Chapter 69

Book:The Neallys Published:2024-5-28

Kate
Sunday, after the call, Kate was sick, retching in the bathroom. All of the earlier happiness drained in an instant. She did not know what she should do. She did not know who she should call. It was still warm, so she just grabbed her purse and headed to Riverside Park, ending up on the greenway overlooking the Hudson and stopping to look across the River. In the few weeks she lived in the city, she learned to enjoy this view and to feel the hundreds of people running and biking and strolling behind her, all oblivious to her turmoil as she was of theirs, and those tending late-summer flowers in the enclosed gardens in the center of the wide path. Like the final scene in “You’ve Got Mail.”
She found no happiness here now. Only despair. Her thoughts did not go to him. There were no open issues there. Her thoughts went to her daughter. Suzanne had told her shortly after William visited her about what happened in Madison Square, and they were both relieved that it was over and that Suzanne had made her terms clear: He must accept her. She did not know now, after the wedding, what to tell Suzanne about what her father had done.
She felt as helpless and as lost as she had been when she came to New York in late June and first confronted Eileen. This thought, though, was a comfort to her. She had climbed out of that hole and she would climb out of this one. The issue was what to tell the others. She realized who she could call, her sister Lizzie, and when the call went to voicemail, she left a brief message, that it was very important.
“Hey, sis. What’s up?” This was twenty minutes after the voicemail. Kate was walking along the Hudson.
“It’s William. He called and confessed to sleeping with someone,” to which Lizzie said it was probably inevitable notwithstanding the whole hypocrisy-thing but she was silent when Kate added, “He did it in Suzanne’s room with someone he admitted looked like Suzanne.”
“Lizzie?”
“I’m sorry, Kate. That is just so fucked up. How did he defend himself?”
“I did not let him. I hung up and never want to see let alone speak to that man again.”

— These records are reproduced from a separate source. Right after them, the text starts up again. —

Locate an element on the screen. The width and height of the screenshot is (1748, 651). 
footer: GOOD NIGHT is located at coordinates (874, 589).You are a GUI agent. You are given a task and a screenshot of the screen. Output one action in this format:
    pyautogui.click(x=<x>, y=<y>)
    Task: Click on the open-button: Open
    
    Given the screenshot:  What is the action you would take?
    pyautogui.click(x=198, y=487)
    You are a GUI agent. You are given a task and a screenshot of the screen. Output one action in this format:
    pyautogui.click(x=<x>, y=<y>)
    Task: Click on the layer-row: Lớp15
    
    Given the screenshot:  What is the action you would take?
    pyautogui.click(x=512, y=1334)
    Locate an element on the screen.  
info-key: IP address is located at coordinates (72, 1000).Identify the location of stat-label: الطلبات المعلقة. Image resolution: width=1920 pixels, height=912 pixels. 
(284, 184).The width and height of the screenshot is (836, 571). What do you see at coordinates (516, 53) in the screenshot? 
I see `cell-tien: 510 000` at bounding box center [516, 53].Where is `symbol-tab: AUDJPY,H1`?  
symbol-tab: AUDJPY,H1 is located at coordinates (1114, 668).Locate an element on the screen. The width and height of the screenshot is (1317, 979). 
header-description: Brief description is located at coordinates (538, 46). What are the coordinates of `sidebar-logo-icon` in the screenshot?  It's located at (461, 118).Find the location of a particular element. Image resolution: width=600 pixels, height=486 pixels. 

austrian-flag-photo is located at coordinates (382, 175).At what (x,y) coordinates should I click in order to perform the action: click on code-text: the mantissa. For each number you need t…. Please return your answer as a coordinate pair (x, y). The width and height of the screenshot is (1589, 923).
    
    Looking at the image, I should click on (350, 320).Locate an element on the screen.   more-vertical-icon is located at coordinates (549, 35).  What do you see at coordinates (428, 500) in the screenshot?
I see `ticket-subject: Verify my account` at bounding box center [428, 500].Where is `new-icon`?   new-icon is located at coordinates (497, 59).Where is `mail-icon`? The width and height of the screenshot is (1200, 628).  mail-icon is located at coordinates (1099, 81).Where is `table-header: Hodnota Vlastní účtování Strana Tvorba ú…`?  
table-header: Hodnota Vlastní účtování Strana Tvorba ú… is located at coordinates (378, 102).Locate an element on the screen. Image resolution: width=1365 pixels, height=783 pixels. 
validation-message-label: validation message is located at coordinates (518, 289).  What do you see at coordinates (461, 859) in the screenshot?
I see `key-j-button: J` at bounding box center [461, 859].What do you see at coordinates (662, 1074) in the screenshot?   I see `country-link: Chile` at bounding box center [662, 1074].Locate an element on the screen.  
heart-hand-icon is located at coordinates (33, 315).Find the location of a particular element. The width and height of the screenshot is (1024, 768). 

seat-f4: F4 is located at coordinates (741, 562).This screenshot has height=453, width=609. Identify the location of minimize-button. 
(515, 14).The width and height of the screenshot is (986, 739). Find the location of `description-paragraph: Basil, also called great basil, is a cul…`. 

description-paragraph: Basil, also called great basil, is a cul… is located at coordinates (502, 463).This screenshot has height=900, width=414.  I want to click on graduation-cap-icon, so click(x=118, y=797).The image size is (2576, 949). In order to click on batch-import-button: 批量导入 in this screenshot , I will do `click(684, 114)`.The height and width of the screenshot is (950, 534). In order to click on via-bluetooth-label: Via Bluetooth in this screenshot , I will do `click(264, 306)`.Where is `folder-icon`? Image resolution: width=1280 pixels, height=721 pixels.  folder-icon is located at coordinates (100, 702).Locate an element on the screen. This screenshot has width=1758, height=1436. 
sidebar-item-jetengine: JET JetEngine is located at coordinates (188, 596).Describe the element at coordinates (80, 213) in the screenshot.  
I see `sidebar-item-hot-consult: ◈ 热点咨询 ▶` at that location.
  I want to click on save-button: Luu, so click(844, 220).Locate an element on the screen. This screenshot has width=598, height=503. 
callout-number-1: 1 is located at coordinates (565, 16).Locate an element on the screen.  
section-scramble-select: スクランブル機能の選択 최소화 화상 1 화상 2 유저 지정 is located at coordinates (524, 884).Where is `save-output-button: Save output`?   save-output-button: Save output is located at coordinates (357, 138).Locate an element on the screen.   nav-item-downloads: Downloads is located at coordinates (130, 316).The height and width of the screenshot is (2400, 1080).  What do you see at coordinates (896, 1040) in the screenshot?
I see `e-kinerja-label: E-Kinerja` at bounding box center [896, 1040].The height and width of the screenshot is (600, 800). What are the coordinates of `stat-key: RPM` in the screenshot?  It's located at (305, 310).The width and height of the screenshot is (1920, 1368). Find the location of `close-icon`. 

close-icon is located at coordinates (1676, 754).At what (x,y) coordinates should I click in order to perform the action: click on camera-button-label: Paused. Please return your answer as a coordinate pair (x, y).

Lizzie knew enough to let her sister alone on this part of things and in the end she was the only person to whom Kate spoke about it. Kate decided she did not want to upset Suzanne and that it was unlikely that William would approach Suzanne given her daughter’s ultimatum and his failure to meet it before the wedding. It would destroy any chance, however unlikely, of a reconciliation with her father. Lizzie agreed.
Lizzie insisted separately on raising the practicalities of Kate and her financial situation and marriage situation. As to the first, she told Kate that at the least she needed money. “It’s all in a joint account, right? So you have to get a lawyer out here to get some of it now, worrying about everything else later. I mean, Kate, he shouldn’t be using your joint money either.”
Kate did not want to get the girls involved, but she called Carol Wright, a guest at the wedding for whom both girls worked, who spoke to her wife, Rachel, who spoke to an English friend who worked in an investment firm who spoke to someone else who worked at that firm and once lived in San Francisco who spoke to a lawyer in San Francisco who handled her house sale who spoke to a colleague who did divorce work and by the end of the day Kate had a name to call in San Francisco. The name was Karen Novack.
Kate called Karen Novack and in three days one million dollars were wired into an account Kate opened for herself in New York, and two thousand dollars were wired into the account each week. This was, Karen told her new client, a preliminary distribution of marital assets. Her husband had similarly been allowed to move one million dollars from the joint accounts into his own and the weekly payments were agreed upon between the lawyers and their clients. The two million removed from the joint accounts was a small portion of what was there, but it was enough to distribute until final distributions were agreed to or ordered by a court.
Kate had not decided whether to start a divorce proceeding. Such a thing was, of course, anathema to her former faith, but she was no longer absolutely opposed to it. Particularly given what happened between William and that woman in Suzanne’s room.
Of course, the money meant a couple of things. Most important, Kate did not have to stay at her job. It paid the bills, but it was well beneath the work she had been doing in Mill Valley.
It also meant that she could give the girls a proper wedding-gift. It had tremendous sentimental value for her daughter, and for Annie, but the Camry, its California plates long traded in for New York ones, was getting a bit long in the tooth. It would still be nice for the city-folk—Kate and Annie—to use every once in a while but Suzanne and Kerry should have something sturdier. So three weeks after the wedding, Kate insisted on going for a drive with her daughters and she got Eileen to pick her up in Bronxville before they picked up the girls. Eileen and Kate sat in the front and the newlyweds in the back as they drove to a car dealership and when the quartet walked in a manager walked up to the newlyweds and asked, “The Neallys I presume” and the Neallys (junior division) looked at each other in shock and were told by Kate that she arranged for them to have any car they wanted, “tax and license included.” Which ended up being a “Cool Gray Khaki” Subaru Crosstrek, to be picked up in a week. When Eileen said (outside the girls’ hearing) she wanted to pay half, Kate ended that discussion by pointing out that (i) she had a boatload of money, (ii) the girls were living in Eileen’s house, and (iii) “I owe them so much.”